Exercise:
Among the records below, count the lines where "fuel" occurs, and report that total alone.

Extracted entries:
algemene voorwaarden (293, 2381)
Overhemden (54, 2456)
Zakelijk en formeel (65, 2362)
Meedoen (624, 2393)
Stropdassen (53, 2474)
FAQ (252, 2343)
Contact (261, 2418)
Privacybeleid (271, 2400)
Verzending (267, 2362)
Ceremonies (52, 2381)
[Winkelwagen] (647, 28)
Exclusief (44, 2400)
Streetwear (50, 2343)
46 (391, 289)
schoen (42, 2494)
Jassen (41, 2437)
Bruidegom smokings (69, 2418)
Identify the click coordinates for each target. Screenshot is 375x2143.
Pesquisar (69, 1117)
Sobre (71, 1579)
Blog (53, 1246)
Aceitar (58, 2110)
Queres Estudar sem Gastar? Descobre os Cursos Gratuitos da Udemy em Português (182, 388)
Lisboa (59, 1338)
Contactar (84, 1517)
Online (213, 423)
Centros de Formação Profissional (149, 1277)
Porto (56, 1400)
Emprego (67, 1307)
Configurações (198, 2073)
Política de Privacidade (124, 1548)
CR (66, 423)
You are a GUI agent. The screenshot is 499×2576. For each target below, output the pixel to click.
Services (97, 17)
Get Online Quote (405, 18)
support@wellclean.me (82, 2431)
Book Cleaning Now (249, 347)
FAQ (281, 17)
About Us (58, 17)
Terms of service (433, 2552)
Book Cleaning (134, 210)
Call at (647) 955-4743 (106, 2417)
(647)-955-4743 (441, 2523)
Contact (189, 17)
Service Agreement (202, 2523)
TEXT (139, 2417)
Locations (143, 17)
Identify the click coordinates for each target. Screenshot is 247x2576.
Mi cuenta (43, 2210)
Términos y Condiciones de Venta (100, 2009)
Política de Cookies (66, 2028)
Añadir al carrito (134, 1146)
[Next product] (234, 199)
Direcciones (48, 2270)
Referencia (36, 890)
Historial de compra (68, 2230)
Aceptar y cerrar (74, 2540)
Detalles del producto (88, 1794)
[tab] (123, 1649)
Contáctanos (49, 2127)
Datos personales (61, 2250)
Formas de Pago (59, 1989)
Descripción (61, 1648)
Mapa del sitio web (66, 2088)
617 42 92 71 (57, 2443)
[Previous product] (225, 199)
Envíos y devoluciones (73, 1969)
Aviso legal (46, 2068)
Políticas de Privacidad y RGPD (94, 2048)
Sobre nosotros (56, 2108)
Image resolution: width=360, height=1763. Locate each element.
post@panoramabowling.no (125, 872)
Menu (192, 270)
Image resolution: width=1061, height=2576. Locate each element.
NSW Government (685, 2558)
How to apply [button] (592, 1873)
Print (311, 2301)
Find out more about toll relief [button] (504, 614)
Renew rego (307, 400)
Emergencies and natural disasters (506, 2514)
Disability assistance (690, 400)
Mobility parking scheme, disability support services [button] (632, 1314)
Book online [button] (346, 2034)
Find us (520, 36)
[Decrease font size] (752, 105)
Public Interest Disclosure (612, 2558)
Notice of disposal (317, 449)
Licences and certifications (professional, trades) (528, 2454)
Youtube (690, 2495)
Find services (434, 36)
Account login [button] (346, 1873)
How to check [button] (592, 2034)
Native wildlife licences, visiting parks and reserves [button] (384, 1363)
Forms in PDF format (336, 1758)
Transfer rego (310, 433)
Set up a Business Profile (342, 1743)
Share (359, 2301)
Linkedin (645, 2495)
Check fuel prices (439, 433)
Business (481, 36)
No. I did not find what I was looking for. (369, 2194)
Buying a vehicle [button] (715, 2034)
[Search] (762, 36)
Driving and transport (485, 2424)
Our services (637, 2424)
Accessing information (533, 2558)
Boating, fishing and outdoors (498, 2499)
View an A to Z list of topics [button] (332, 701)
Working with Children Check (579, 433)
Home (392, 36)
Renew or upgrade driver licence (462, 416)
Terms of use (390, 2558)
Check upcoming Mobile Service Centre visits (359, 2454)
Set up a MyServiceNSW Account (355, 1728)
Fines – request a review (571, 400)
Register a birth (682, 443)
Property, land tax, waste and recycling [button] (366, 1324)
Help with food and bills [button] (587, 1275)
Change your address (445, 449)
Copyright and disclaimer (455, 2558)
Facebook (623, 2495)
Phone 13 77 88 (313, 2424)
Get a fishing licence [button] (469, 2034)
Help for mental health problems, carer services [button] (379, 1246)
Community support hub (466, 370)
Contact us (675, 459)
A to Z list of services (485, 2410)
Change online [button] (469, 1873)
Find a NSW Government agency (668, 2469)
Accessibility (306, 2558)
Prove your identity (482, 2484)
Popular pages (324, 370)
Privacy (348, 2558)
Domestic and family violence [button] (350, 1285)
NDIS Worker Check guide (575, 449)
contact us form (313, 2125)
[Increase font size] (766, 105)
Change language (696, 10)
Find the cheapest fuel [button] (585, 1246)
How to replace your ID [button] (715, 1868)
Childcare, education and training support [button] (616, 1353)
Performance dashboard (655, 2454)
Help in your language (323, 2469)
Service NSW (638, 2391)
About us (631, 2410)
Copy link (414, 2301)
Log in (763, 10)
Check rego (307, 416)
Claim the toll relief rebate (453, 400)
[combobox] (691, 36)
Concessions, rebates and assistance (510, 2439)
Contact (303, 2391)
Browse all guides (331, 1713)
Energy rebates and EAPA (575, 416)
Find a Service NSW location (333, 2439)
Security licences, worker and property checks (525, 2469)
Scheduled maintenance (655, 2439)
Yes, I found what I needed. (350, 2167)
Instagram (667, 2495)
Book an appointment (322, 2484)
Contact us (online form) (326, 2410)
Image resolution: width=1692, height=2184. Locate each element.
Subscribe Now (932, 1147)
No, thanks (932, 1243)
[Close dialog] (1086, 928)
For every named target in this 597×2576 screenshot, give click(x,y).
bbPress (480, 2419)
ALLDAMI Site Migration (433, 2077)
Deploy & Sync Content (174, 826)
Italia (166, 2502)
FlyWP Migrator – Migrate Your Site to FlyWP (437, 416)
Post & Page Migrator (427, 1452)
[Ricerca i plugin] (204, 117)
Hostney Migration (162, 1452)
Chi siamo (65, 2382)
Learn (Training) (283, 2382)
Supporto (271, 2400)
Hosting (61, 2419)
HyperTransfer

Answer:
2